-- Exercise tasks --
[1] Translate this sentence from the text on anti-TNF-alpha therapy into Spanish: "The role of anti-TNF-α therapy in carcinogenesis and tumor progression remains a matter of controversy."
[2] Reproduce the stretch of the text on anti-TNF-alpha therapy from "CR: complete remission;" through "controlled clinical trials.".

-- Excerpted text --

----------

Kikuchi et al. [69] Neuro-Behcet/open label trial/IFX 5 Clinical manifestations brain magnetic resonance imaging 24 weeks Improvement in 3 patients One pneumocystis pneumonia

Giardina et al. [70] Neuro-Behcet/open label trial/IFX 21 Clinical manifestations (CR/PR) 54 weeks 85% of CR 9% of PR No serious side effects

CR: complete remission; PR: partial remission.

In summary, infliximab seems effective in induction treatment and relapse prevention in severe BD refractory to glucocorticoids or immunosuppressive drugs, especially in case of eye involvement. It could also be an alternative therapy to immunosuppressive drugs in case of central nervous system or gastrointestinal manifestations. Nevertheless, the main limitation of the present analysis is that most information originated from limited cases or noncontrolled studies, strongly raising the need for properly randomized controlled clinical trials.

7. Safety and Tolerance of TNF-Alpha Blockade

In vasculitis, anti-TNF-α are often prescribed as second/third line treatments in patients already immunocompromised by long-term use of glucocorticoids and immunosuppressive drugs. Despite this fact, side effects have been reported up to 46% and are mostly moderate. The literature review suggests that these drugs are rather safe, in agreement with what is known in RA and spondyloarthropathy [56, 74].

Patients treated with anti-TNF-α are prone to develop soon after initiation bacterial and viral infections mostly affecting respiratory or urinary tracts and cutaneous or soft tissues. Furthermore, reactivation of latent tuberculosis or extrapulmonary forms of this infection is another well-known threat [7581].

The role of anti-TNF-α therapy in carcinogenesis and tumor progression remains a matter of controversy. A large study assessed the risk of cancer in a RA cohort treated with anti-TNF-α and showed a relative risk (RR) of 1.00 (95% CI: 0.86–1.15) compared to the biotherapy naïve RA cohort. RR did not increase with longer exposure or with the cumulative duration of active anti-TNF-α therapy during a 6-year follow-up period [82]. Regarding the risk of hemopathy, infliximab and etanercept were not associated with the occurrence of lymphoma in a study involving 19,000 patients with RA [83]. One observational study, however, showed a positive association between anti-TNF-α therapy in RA and nonmelanoma skin cancers with a follow-up period of 3 years [84]. In vasculitis, especially AAV, an unusually high frequency of solid cancer was reported in a randomized controlled trial that evaluated etanercept for maintenance of remission in 180 patients with GPA. But all the patients (n = 6) who developed cancer also received standard therapy associating MTX or CYC, which are known to be involved in cancerogenesis [44]. Without large specific epidemiological studies, caution is however advised.

----------

-- Given data --
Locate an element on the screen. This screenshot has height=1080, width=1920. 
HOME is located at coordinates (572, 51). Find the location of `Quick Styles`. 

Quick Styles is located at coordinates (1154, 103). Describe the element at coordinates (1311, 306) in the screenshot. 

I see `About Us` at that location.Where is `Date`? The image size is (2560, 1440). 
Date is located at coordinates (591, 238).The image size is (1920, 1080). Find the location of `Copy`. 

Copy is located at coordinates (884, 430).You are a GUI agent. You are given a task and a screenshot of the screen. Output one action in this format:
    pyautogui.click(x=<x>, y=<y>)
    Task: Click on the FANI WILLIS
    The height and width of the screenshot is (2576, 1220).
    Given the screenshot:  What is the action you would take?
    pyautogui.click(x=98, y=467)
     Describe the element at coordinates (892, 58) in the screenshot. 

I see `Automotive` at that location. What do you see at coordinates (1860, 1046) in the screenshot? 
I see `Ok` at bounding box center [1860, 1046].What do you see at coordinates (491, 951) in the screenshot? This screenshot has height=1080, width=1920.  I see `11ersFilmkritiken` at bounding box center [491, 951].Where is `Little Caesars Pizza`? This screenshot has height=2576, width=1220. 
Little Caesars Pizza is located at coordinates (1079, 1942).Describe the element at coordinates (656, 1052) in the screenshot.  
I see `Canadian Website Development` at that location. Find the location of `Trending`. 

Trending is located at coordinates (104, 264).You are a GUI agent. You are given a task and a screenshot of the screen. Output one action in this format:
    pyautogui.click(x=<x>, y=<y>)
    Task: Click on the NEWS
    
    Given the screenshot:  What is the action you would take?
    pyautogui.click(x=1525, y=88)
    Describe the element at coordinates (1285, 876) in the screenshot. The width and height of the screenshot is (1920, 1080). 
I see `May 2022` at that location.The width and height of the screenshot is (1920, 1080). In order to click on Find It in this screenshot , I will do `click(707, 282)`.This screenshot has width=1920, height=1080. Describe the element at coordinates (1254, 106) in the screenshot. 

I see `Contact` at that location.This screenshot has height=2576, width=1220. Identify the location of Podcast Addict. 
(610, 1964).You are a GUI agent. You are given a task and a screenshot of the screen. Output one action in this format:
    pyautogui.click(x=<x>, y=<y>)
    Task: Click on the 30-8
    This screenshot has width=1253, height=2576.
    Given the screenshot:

----------

-- Answers to the problems --
[1] El papel de la terapia anti-TNF-α en la carcinogénesis y la progresión tumoral sigue siendo motivo de controversia.

[2]
CR: complete remission; PR: partial remission.

In summary, infliximab seems effective in induction treatment and relapse prevention in severe BD refractory to glucocorticoids or immunosuppressive drugs, especially in case of eye involvement. It could also be an alternative therapy to immunosuppressive drugs in case of central nervous system or gastrointestinal manifestations. Nevertheless, the main limitation of the present analysis is that most information originated from limited cases or noncontrolled studies, strongly raising the need for properly randomized controlled clinical trials.